#### Brief
All the data should come back exactly as it was given.

#### Given records
Content starts

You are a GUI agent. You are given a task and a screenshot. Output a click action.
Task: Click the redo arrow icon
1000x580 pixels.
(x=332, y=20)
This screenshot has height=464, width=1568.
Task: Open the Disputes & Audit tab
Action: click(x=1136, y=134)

Content ends

#### Output
You are a GUI agent. You are given a task and a screenshot. Output a click action.
Task: Click the redo arrow icon
1000x580 pixels.
(x=332, y=20)
This screenshot has height=464, width=1568.
Task: Open the Disputes & Audit tab
Action: click(x=1136, y=134)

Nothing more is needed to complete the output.